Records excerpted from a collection
=-=-=

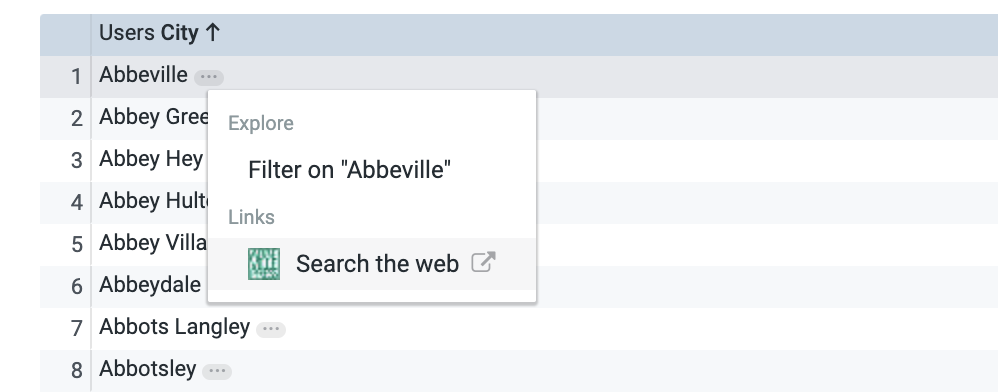Viewport: 998px width, 392px height.
Task: Click the external link icon after Search the web
Action: [483, 262]
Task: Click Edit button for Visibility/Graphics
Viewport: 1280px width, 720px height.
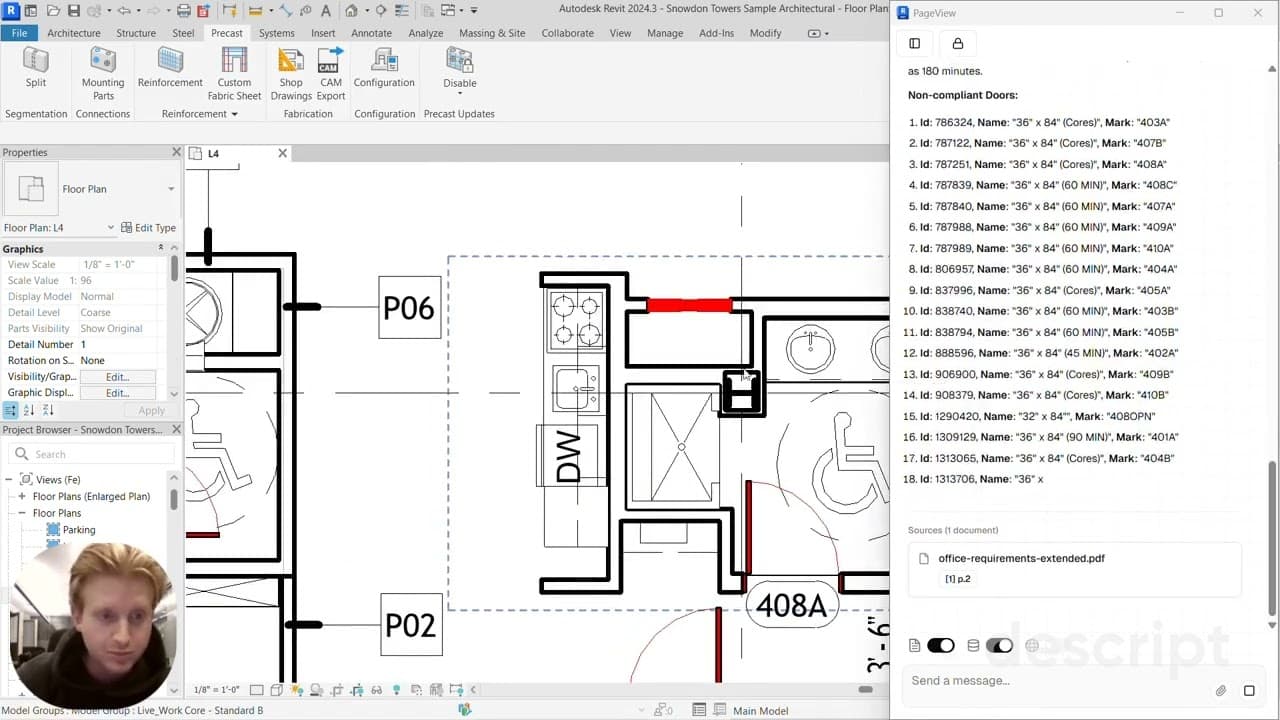Action: point(118,377)
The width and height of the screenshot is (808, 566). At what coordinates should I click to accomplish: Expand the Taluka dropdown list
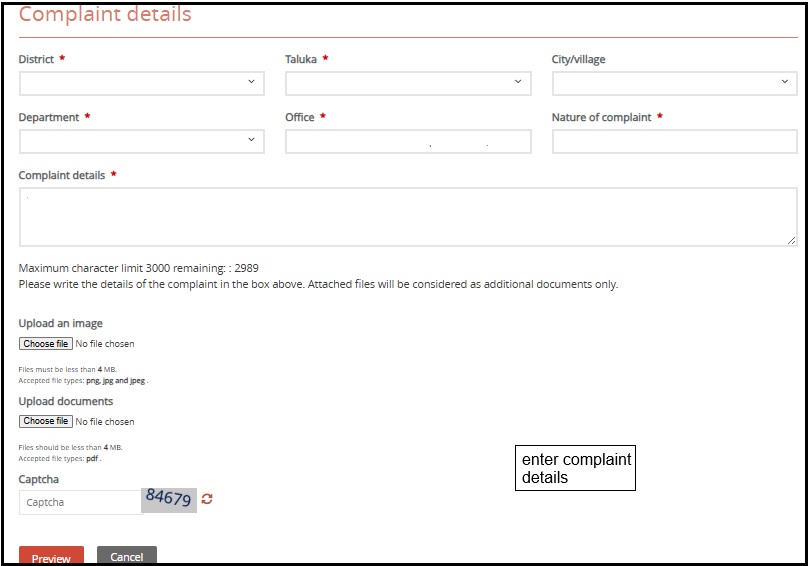(x=407, y=83)
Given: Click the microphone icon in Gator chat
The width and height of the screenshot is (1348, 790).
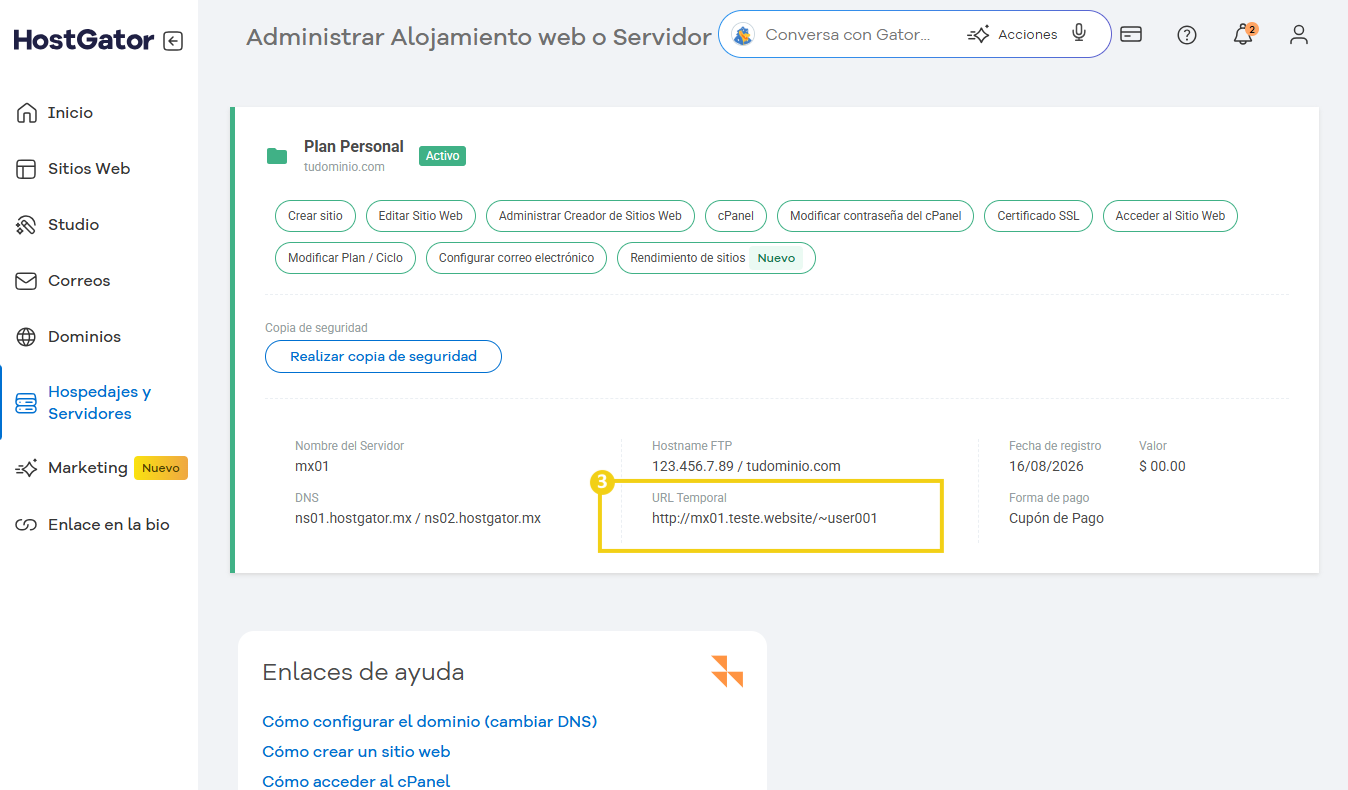Looking at the screenshot, I should [x=1079, y=34].
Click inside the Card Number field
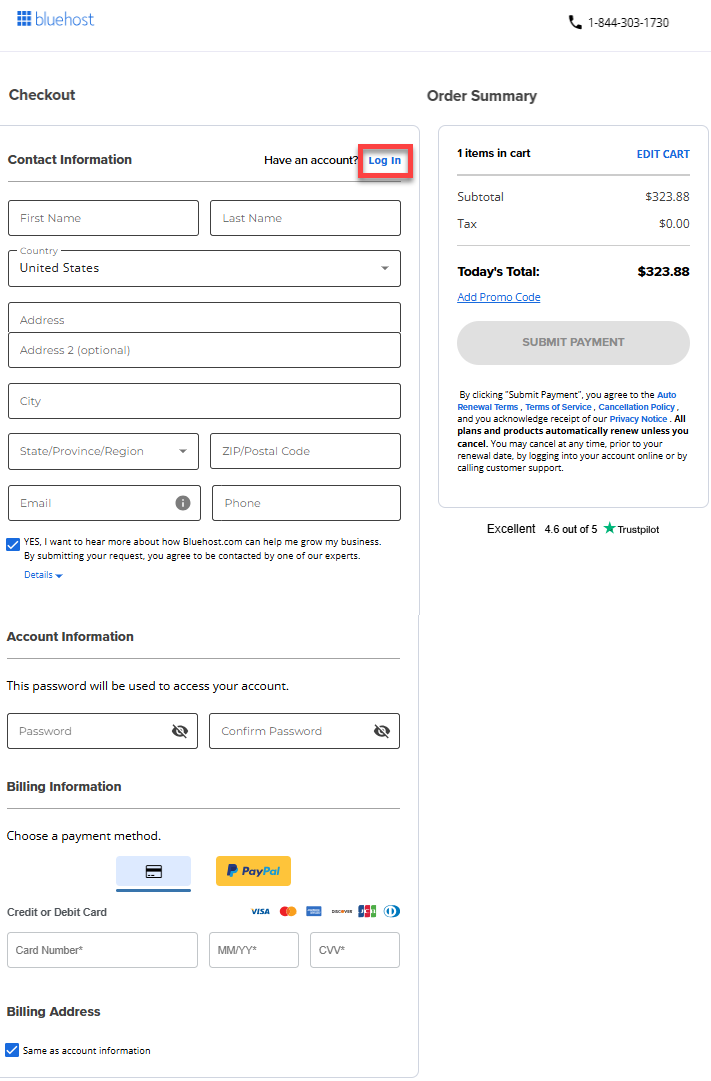The image size is (711, 1081). click(x=102, y=950)
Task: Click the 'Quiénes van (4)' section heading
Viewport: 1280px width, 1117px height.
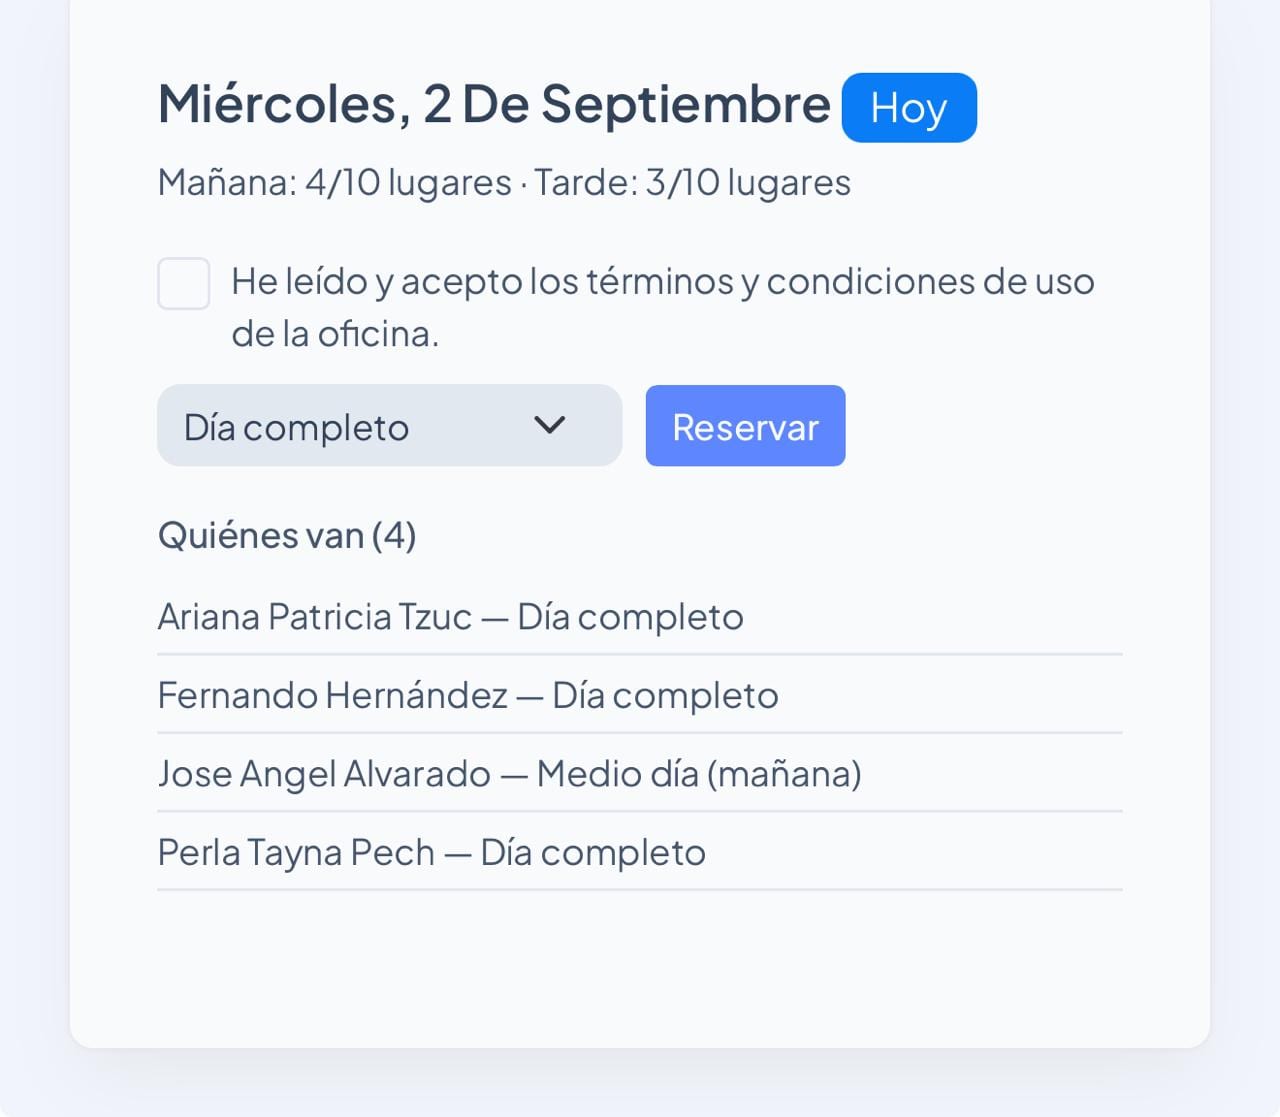Action: [287, 536]
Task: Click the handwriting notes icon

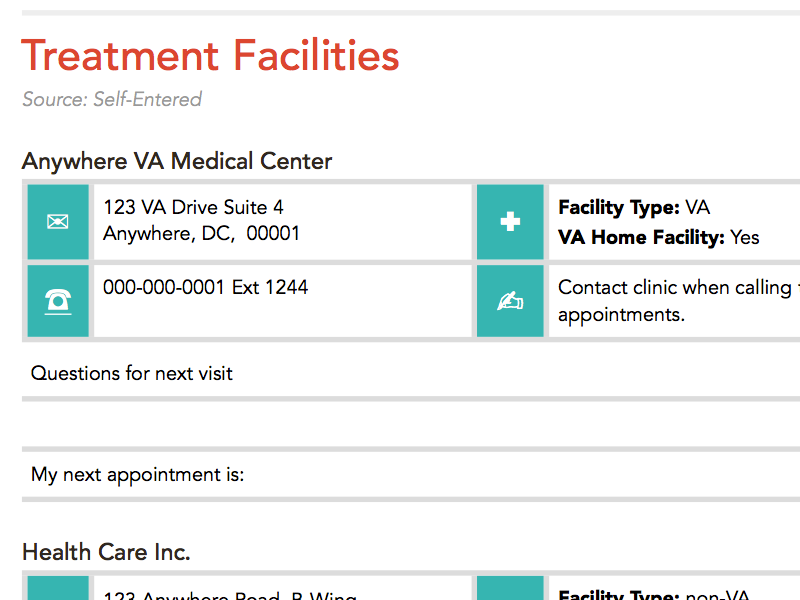Action: (510, 300)
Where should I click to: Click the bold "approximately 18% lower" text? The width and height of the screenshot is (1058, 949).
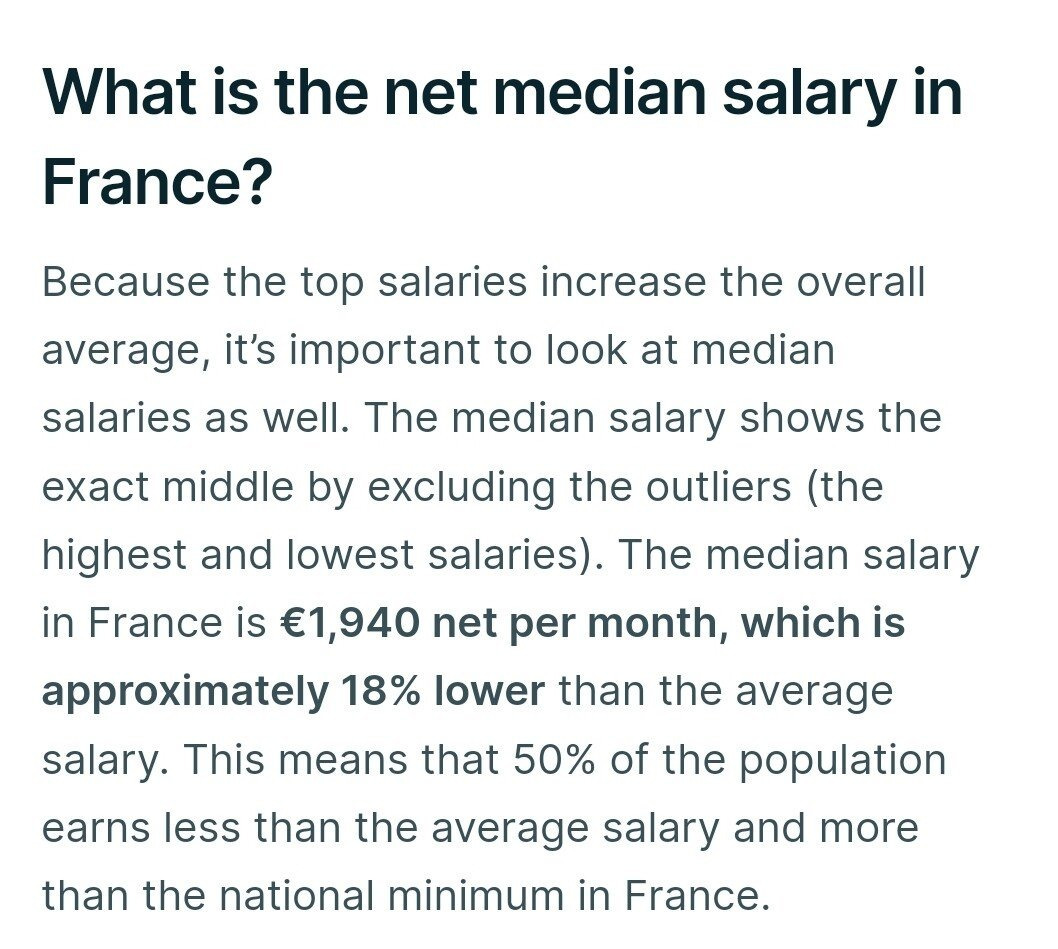pyautogui.click(x=293, y=691)
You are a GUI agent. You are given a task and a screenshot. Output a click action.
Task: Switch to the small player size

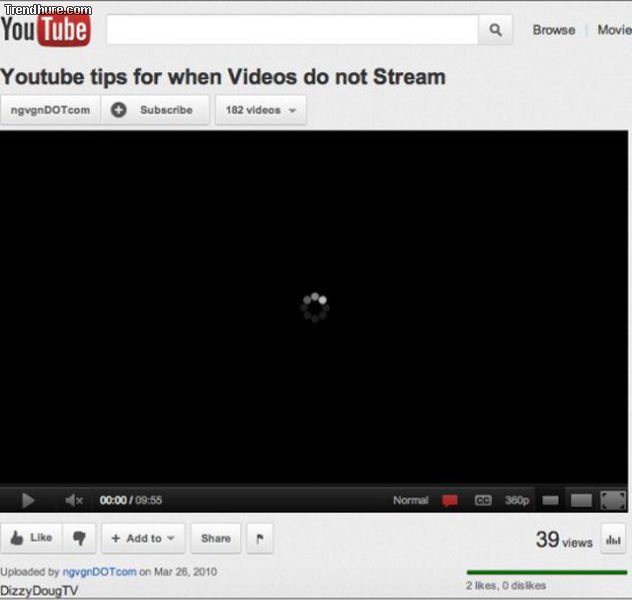click(550, 500)
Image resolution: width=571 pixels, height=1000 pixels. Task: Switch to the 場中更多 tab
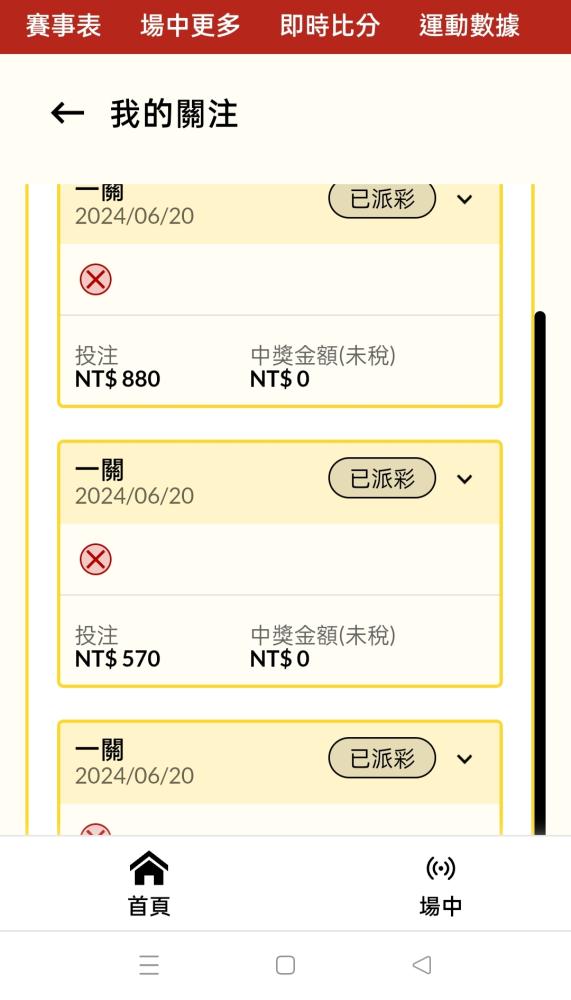[190, 26]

=-=-=

Exercise brief:
Find the line with "Given: Click the" in the data above, and from there retype each line exactly through the line with "Task: Click the 'Quiénes", skipping the pictures along the way.

Solution below:
Given: Click the microphone icon in Gator chat
The width and height of the screenshot is (1348, 790).
Looking at the screenshot, I should [x=1079, y=34].
Click inside the Card Number field
The image size is (711, 1081). click(x=102, y=950)
Task: Click the 'Quiénes van (4)' section heading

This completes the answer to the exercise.